Sebuah kedai di Gunma, Jepang, Nitta no Sho, mencetak seluruh teks Sutra Hati pada mi pipih lebarnya. Tintanya dari arang bambu aman dimakar dan tak luntur meski direbus. Satu porsi disusun berurutan: Makan sesuai urutan, seolah melafalkan satu kali sutranya. Mi ini sungguh ada, bahkan diliput media dunia.
Namanya: 法燈(Hoto) – “Pelita Dharma.” Diambil dari wejangan terakhir Sang Buddha: “Jadilah pelita bagi dirimu sendiri. Jadikan Dhamma sebagai pelitamu.” (attadīpā, dhammadīpā – Mahāparinibbāna Sutta) Sebuah mi diberi nama dari kata-kata perpisahan Sang Guru Agung.
Tentu, perdebatan pun muncul. Sebagian berkata: “Mencetak teks suci lalu memakanny, itu tidak menghormati.” Sebagian lain: “Ini cuma strategi dagang, mengatasnamakan spiritualitas.” Keduanya… punya titik yang masuk akal. Tapi mungkin, Sutra Hati sendiri punya jawabannya.
Apa inti Sutra Hati? 色即是空 (sè jí shì kōng) “Rupa adalah kekosongan, kekosongan adalah rupa.” Segala bentuk tidak memiliki inti yang berdiri sendiri. Maka sutra ini justru dengan lembut melonggarkan kemelekatan kita pada wujud fisik teks itu sebagai benda yang “tak boleh tersentuh.” Ironis dan indah.
Tapi hati-hati, kekosongan bukan nihilisme. “Rupa itu kosong” tidak berarti “jadi tidak ada yang penting, bebas semaunya.” Secara sehari-hari, niat & rasa hormat tetap nyata, tetap penting. Inilah Jalan Tengah, bentuk bukan segalanya tapi bentuk juga bukan tak ada artinya. Bukan “ini penistaan!” Bukan pula “bentuk tak penting!”

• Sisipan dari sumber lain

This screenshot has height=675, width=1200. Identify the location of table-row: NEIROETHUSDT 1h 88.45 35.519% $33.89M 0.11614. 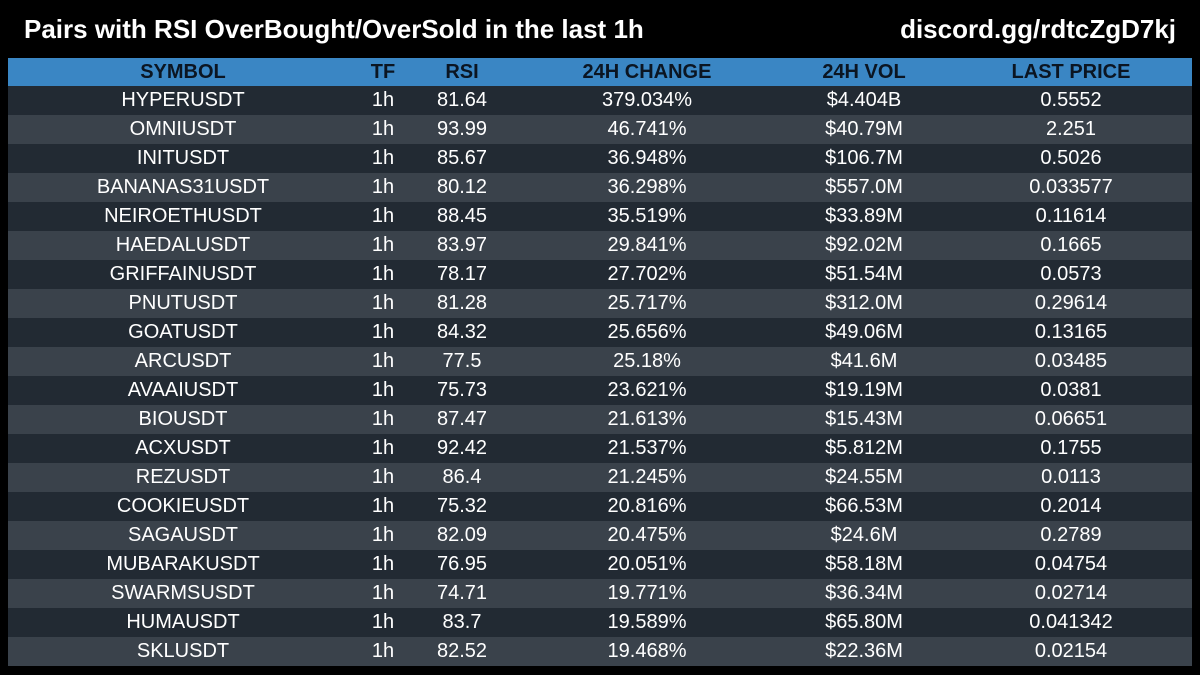
(600, 216).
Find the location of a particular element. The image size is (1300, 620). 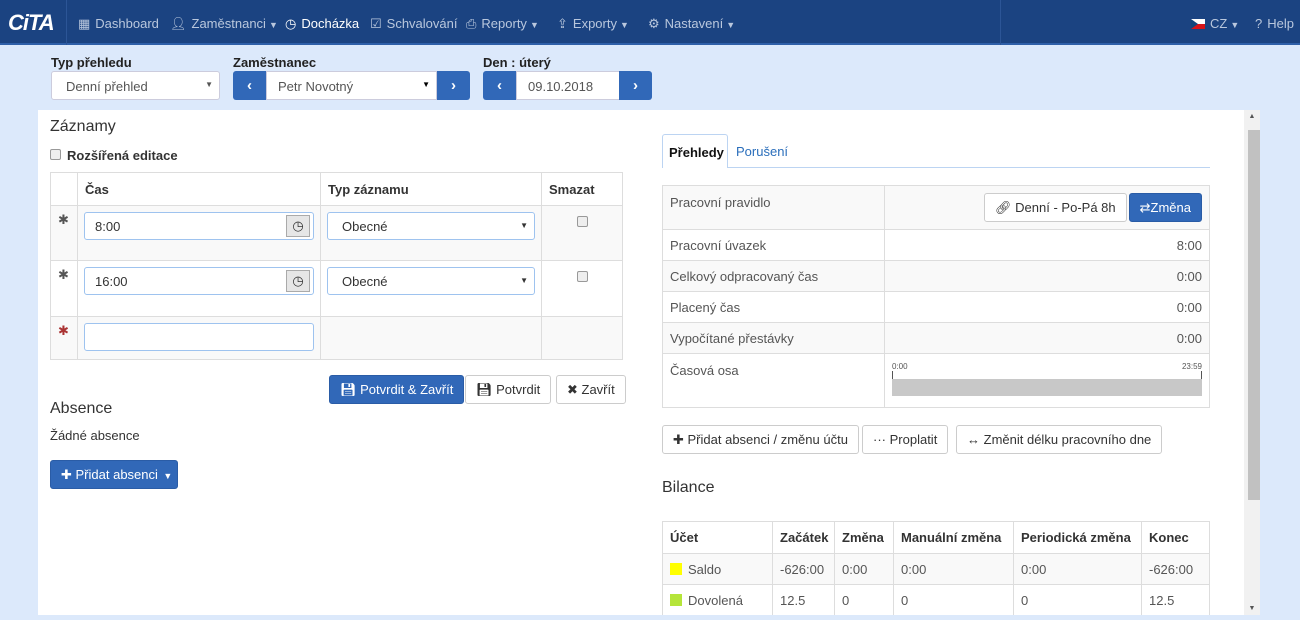

nav-label: Schvalování is located at coordinates (422, 24).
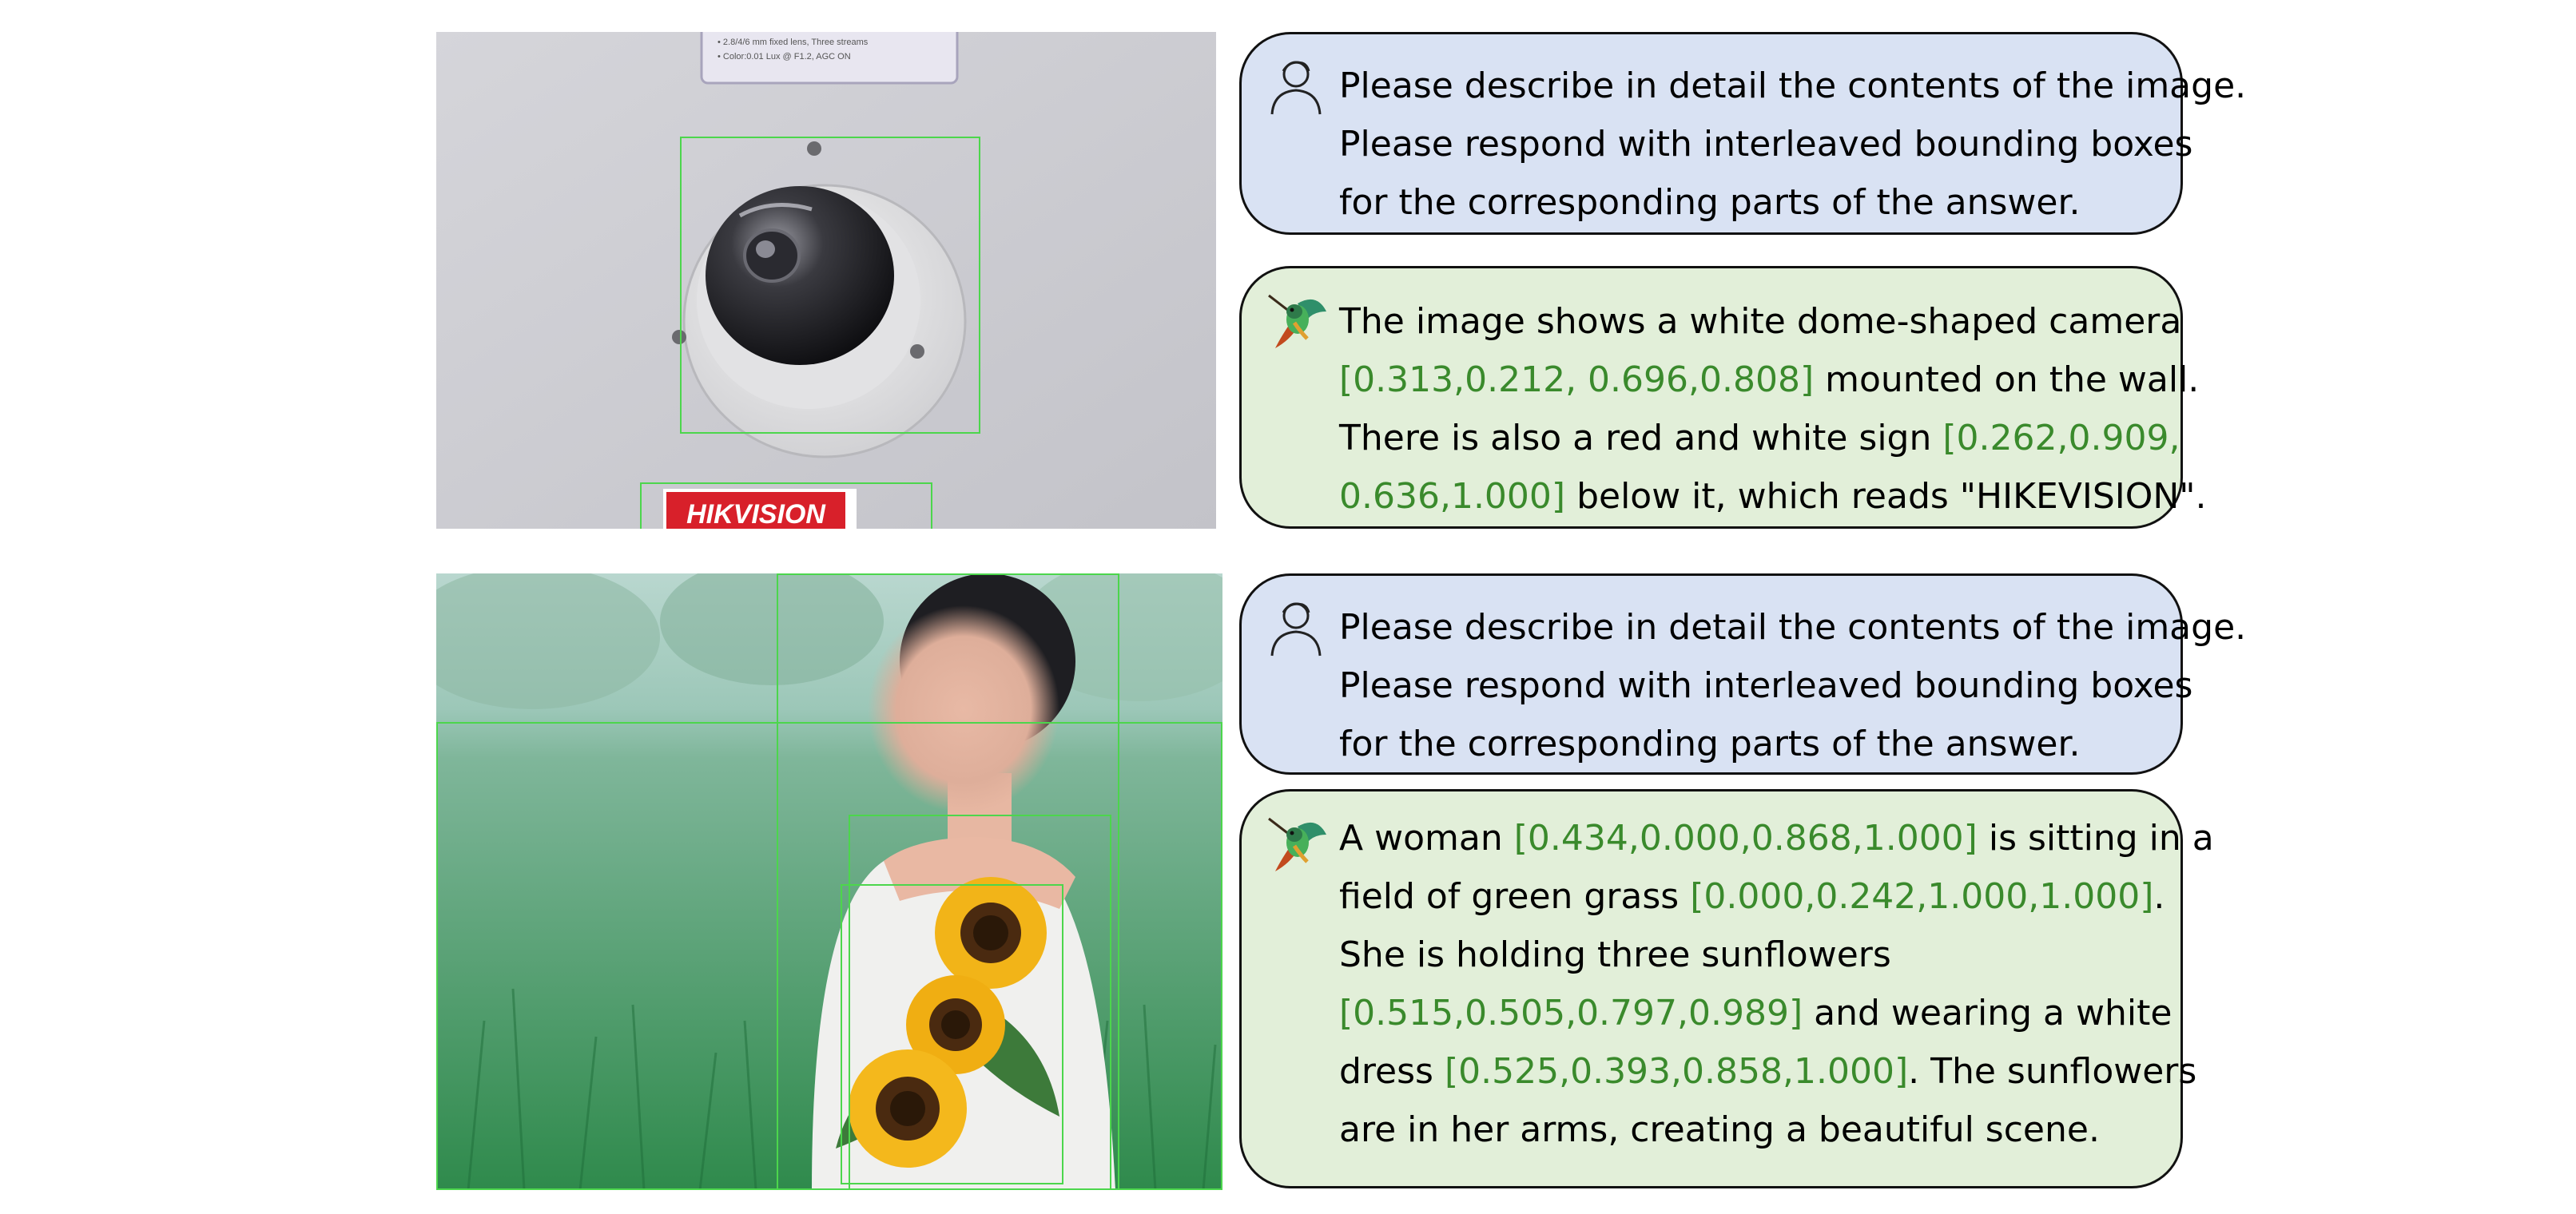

Dalam Buddhisme, “makan pun adalah latihan.” Tradisi Zen punya Lima Perenungan sebelum bersantap. Masakan vihara (shojin ryōri) adalah meditasi di atas piring. Mi bertuliskan sutra hanyalah pengingat, sebuah “cara terampil. “ Yang menyucikan bukan mi-nya tapi hati yang menyantapnya.
Ada yang berkata: “Arak & daging lewat di perut, Buddha tetap di dalam hati.” Tapi tahukah kamu peribahasa itu ada lanjutannya: “Bila orang awam menirunya, itu seperti masuk jalan sesat.” Artinya: Kebebasan batin bukan alasan untuk meremehkan. Justru di situlah kerendahan hati diuji.
Kita tak butuh mi bertuliskan sutra untuk berlatih. Setiap suap bila disantap dengan kesadaran & syukur, sudah menjadi latihan. Meditasi tak harus duduk bersila. Saat makan, makanlah sepenuh hati. Hadir di saat ini, itu pun sebuah meditasi.
Jadi bolehkah “memakan” Dharma? Dharma memang tak pernah diciptakan untuk terkurung di rak, atau membeku di atas gulungan.
Ia diciptakan untuk masuk ke dalam hidup dan napas kita. Tapi ia masuk lewat hati bukan lewat perut. Santaplah makananmu berikutnya seolah ia Sutra Hati.